§ **WORK TO BE COMPLETED**: Looking at the listing below, retype exactly the lines starting at the one containing "Click the Number of LNBs label" and ending at the one containing "You are a computer-use agent. Image", both included, and nothing else.

───

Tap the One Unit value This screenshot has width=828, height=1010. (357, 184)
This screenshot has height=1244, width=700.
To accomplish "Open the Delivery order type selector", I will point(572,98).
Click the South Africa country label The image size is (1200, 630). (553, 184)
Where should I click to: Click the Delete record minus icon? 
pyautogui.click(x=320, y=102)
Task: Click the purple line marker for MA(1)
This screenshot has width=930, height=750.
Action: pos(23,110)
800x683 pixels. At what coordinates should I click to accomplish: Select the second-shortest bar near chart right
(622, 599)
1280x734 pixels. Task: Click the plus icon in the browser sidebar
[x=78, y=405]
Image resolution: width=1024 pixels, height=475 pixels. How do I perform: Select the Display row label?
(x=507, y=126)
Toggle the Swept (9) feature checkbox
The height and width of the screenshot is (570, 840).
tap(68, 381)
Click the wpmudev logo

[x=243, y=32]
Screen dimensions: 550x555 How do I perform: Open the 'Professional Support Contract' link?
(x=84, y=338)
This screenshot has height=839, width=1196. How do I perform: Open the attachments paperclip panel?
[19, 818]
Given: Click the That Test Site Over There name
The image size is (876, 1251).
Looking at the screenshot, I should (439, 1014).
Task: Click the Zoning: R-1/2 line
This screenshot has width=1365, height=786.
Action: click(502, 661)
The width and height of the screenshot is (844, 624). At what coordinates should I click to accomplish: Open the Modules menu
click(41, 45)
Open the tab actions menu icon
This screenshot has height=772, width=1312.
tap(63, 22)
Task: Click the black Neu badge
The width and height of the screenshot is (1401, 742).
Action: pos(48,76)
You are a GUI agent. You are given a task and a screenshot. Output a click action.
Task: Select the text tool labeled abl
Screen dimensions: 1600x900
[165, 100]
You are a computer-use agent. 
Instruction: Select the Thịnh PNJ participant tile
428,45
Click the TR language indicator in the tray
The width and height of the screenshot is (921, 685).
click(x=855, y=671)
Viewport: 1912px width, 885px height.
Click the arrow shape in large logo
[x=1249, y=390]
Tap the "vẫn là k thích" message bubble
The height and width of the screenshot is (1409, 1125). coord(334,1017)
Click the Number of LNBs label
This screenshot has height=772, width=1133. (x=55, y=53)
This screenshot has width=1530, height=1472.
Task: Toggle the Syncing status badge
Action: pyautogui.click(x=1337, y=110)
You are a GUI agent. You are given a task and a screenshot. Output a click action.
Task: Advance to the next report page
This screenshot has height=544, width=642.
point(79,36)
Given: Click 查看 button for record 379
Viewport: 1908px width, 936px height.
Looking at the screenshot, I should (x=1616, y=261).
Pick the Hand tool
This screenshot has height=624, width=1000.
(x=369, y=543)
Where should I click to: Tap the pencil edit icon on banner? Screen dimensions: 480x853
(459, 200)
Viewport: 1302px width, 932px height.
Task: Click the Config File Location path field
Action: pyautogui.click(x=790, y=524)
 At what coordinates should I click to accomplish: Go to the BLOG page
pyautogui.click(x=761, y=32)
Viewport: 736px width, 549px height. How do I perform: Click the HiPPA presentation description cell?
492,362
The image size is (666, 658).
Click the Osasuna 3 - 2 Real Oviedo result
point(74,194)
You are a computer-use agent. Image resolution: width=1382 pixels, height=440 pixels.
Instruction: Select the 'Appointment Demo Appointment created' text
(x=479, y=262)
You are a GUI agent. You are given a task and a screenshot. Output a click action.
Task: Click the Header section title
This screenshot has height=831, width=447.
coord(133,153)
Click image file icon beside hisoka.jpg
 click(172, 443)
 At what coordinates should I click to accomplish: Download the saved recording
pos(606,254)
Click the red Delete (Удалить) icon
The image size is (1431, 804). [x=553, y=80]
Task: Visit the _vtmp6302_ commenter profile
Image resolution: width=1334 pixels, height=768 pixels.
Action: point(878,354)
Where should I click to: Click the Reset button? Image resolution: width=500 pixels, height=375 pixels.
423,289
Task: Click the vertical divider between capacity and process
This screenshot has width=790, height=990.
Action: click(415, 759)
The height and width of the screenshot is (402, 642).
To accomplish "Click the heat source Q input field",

───

§ **SOLUTION**:
Click the Number of LNBs label
This screenshot has height=772, width=1133. (x=55, y=53)
This screenshot has width=1530, height=1472.
Task: Toggle the Syncing status badge
Action: pyautogui.click(x=1337, y=110)
You are a GUI agent. You are given a task and a screenshot. Output a click action.
Task: Advance to the next report page
This screenshot has height=544, width=642.
point(79,36)
Given: Click 查看 button for record 379
Viewport: 1908px width, 936px height.
Looking at the screenshot, I should (x=1616, y=261).
Pick the Hand tool
This screenshot has height=624, width=1000.
(x=369, y=543)
Where should I click to: Tap the pencil edit icon on banner? Screen dimensions: 480x853
(459, 200)
Viewport: 1302px width, 932px height.
Task: Click the Config File Location path field
Action: pyautogui.click(x=790, y=524)
 At what coordinates should I click to accomplish: Go to the BLOG page
pyautogui.click(x=761, y=32)
Viewport: 736px width, 549px height. How do I perform: Click the HiPPA presentation description cell?
492,362
The image size is (666, 658).
Click the Osasuna 3 - 2 Real Oviedo result
point(74,194)
You are a computer-use agent. Image resolution: width=1382 pixels, height=440 pixels.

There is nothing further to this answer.